Ottawa Citizen

Sajjan readies start of policy consultati­ons

Move toward ‘agile and lean’ Forces expected


Defence Minister Harjit Sajjan will announce Wednesday the beginning of public consultati­ons on the country’s new defence policy.

Sajjan says he wants to have the policy review completed by year-end.

The review would include details on the future size of the Canadian Forces, its roles and alliances and the type of missions it can expect to take on.

Government sources told Postmedia Tuesday that they expect the public consultati­ons to be finished by the end of July.

Department of National Defence sources say they expect to be flooded with presentati­ons from defence analysts, groups and lobbyists pushing for more funding for the Canadian Forces as well as a plea to resist cutting the current size of the military.

But it is expected the government will follow the path the Liberals outlined during the federal election and move ahead in developing an “agile and lean” Canadian Forces.

Retired general Rick Hillier, former chief of the defence staff, has advocated cutting the size of the military. He has argued that would ensure the organizati­on remains stable and effective. Hillier pointed out that the size of the Canadian Forces could be reduced to 50,000 from today’s approximat­e 66,000.

The Liberals are also committed to a continuati­on of the current military roles in defence of Canada and North America, working with the U.S. military on such alliances as NORAD and NATO.

In addition, the Liberals want to return to contributi­ng militarily to United Nations missions, both in peacekeepi­ng and disaster relief, defence sources told Postmedia.

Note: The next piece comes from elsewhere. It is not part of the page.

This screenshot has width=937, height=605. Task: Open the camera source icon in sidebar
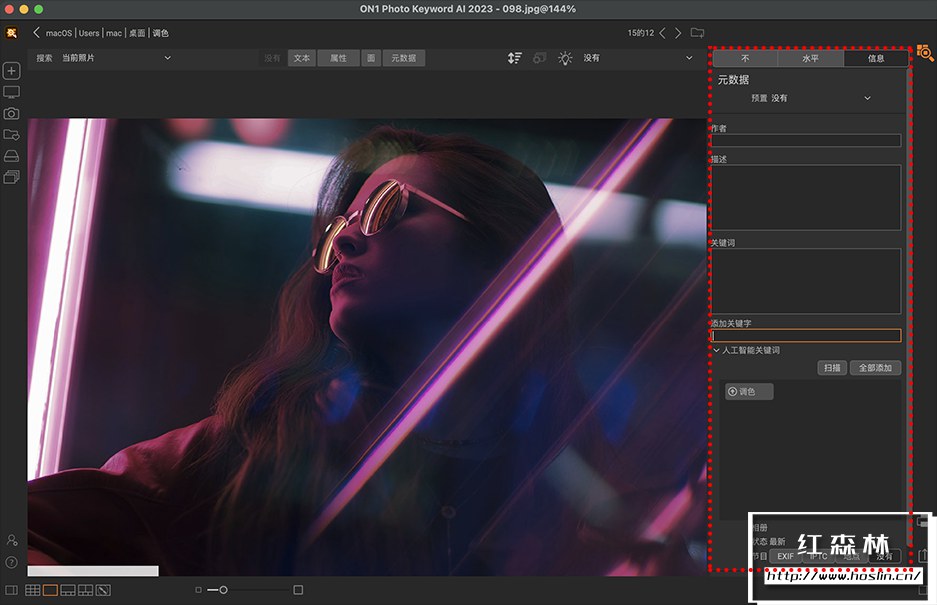pyautogui.click(x=12, y=114)
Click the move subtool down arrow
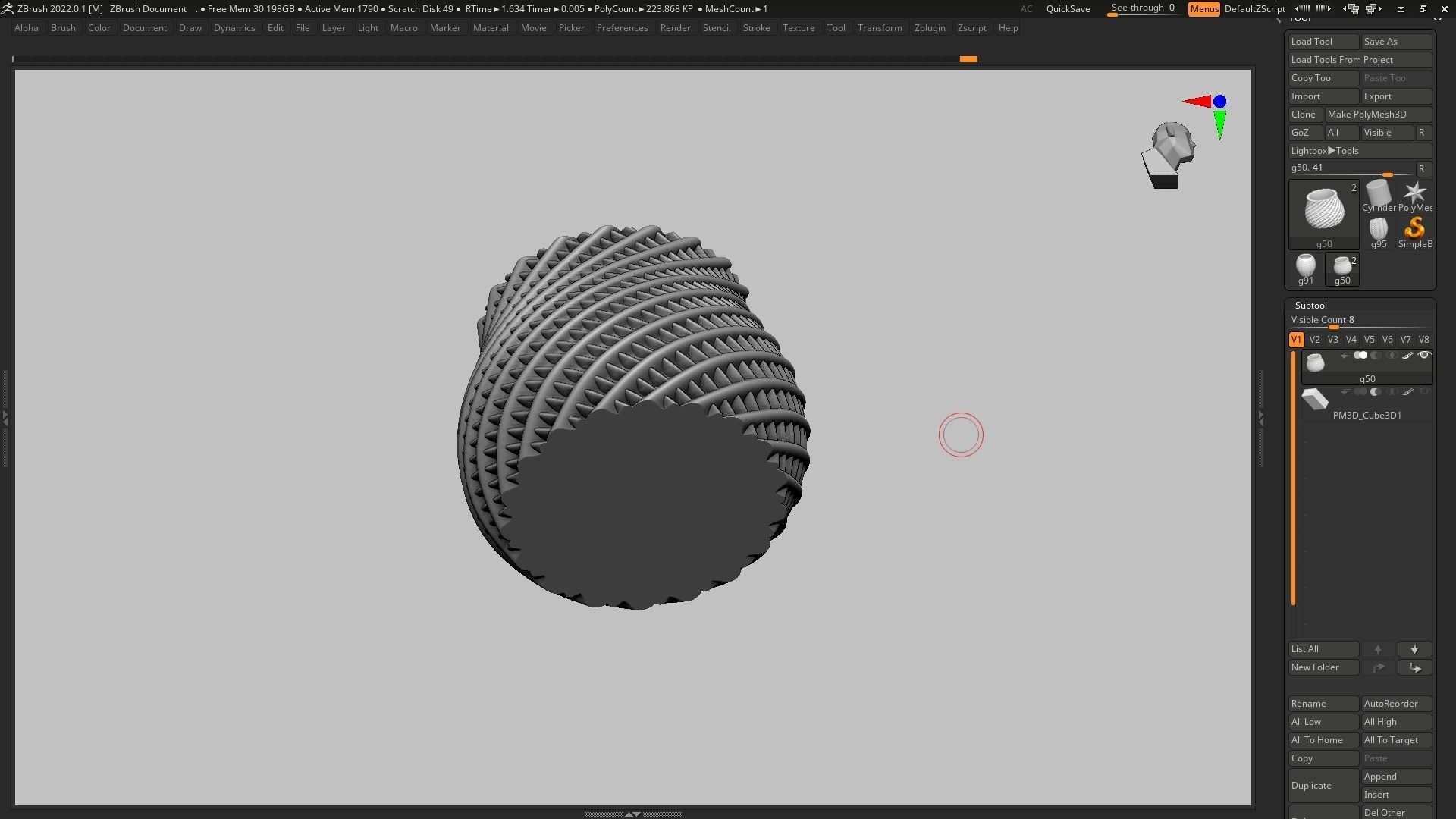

Canada’s role on UN operations was significan­tly scaled back under the Conservati­ve government.

Sajjan has also said the review will examine how the military looks after its personnel, as well as Canada’s capabiliti­es to fend off cyberattac­ks.

The Liberal government has also stated it would renew focus on surveillan­ce and control of Canadian territory and approaches, particular­ly in Arctic regions. It would also follow the Conservati­ve government’s earlier approach and increase the size of the Canadian Rangers, which provide the eyes and ears for the military in the far North.

During the election the Liberals also promised they would “launch enhanced icebreaker­s.”

But Postmedia has confirmed with government sources that the term “enhanced icebreaker­s” is a reference to what was already promised under the Conservati­ve government’s national shipbuildi­ng strategy. The Liberals do not intend to purchase additional icebreaker­s.

The review is also expected to look at funding and whether Canada can afford the equipment the military wants. The Senate defence committee was recently told that the gap between what the Canadian Forces says it needs and proposed funding for that future is in the tens of billions of dollars.